Saying the role of president requires dignity is not a political statement. My regular readers know that I have praised Trump when I believed that his actions merited such praise. Moreover, I incurred the wrath and disappointment of many of my friends to my political left who were aghast that I could offer such praise to a man whom they reviled.

But, equally so, one right-wing friend called me this past week to say he regretted ever having supported the man — that the statement about the Reiners was just beyond the pale. He might have said the same thing about the newly revealed plaques in the White House about past presidents, complete with childish, vulgar Trumpian analyses of their presidencies.



You might be wondering what any of this has to do with Judaism.

First, I believe that Jewish wisdom is and must be exportable. I look at how it instructs us to comfort mourners, that you enter a house of mourning and you prepare to remain silent until the mourner opens the conversation. You need not say anything, other than, “May God comfort you among all those who mourn in Zion and Jerusalem.” You sit in silence, simply holding the hand of the mourner. Such acts define Jewish eloquence in the face of mortality.

Trump could have simply said: “My condolences to the family of Rob and Michele Reiner.” Done. Or, he could have remained silent. 

To quote columnist Bret Stephens in The New York Times:

[Trump’s post] … captures the combination of preposterous grandiosity, obsessive self-regard and gratuitous spite that “deranged” the Reiners and so many other Americans trying to hold on to a sense of national decency. Good people and good nations do not stomp on the grief of others. Politics is meant to end at the graveside. That’s not just some social nicety. It’s a foundational taboo that any civilized society must enforce to prevent transient personal differences from becoming generational blood feuds.

Another piece of Jewish wisdom is about the role of the king, or ruler. Maimonides, in the Mishneh Torah (Laws of Kings and Wars 2:6) wrote:

Just as the Torah has granted him great honor and obligated everyone to revere him; so, too, has it commanded him to be lowly and empty at heart. … Nor should he treat Israel with overbearing haughtiness.

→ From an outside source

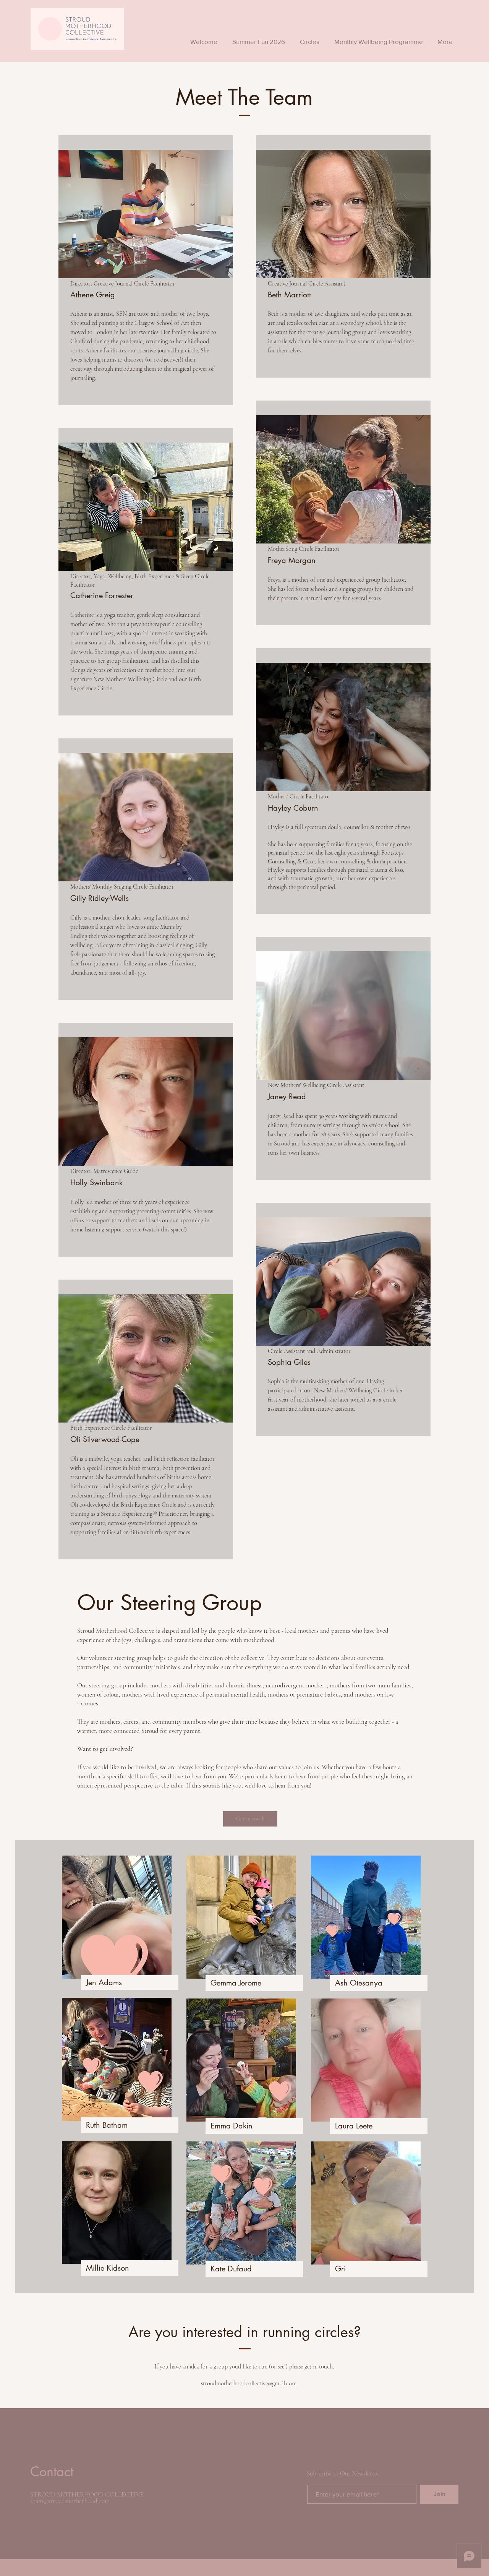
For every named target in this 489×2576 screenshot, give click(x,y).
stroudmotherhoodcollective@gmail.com (248, 2383)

For Deuteronomy 17:20 describes how ‘he should not lift up his heart above his brothers.’ He should be gracious and merciful to the small and the great, involving himself in their good and welfare. He should protect the honor of even the humblest of men. When he speaks to the people as a community, he should speak gently. … He should always conduct himself with great humility.

Were the Sanhedrin, or the Jewish court, in session today, it would find Trump guilty of trespassing each of these laws.

Why does it matter? Once again, Jewish wisdom is exportable.

The Talmud (Arakhin 17a) records a disagreement between Judah the Prince (the leader of the Jewish community of his time) and other sages: “One says: The level of the generation follows the level of the leader, and one says: The level of the leader follows the level of his generation.”



The question is, is this generation being shaped by Trump’s personality? Or, is Trump being shaped by the character of this generation?

It’s both. We have seen the emergence of an outrage industrial complex that has created a culture of contempt. Trump is both a product of and a producer of those twin cultural malignancies. 

I keep returning to the outburst of attorney Joseph N. Welch to Sen. Joseph McCarthy in 1954: “Have you no sense of decency, sir? At long last, have you no sense of decency?”

The role of religion in all this is to play the prophetic role, to call it out from the pulpit and to become cultural warriors. That is a lot. And, it is enough.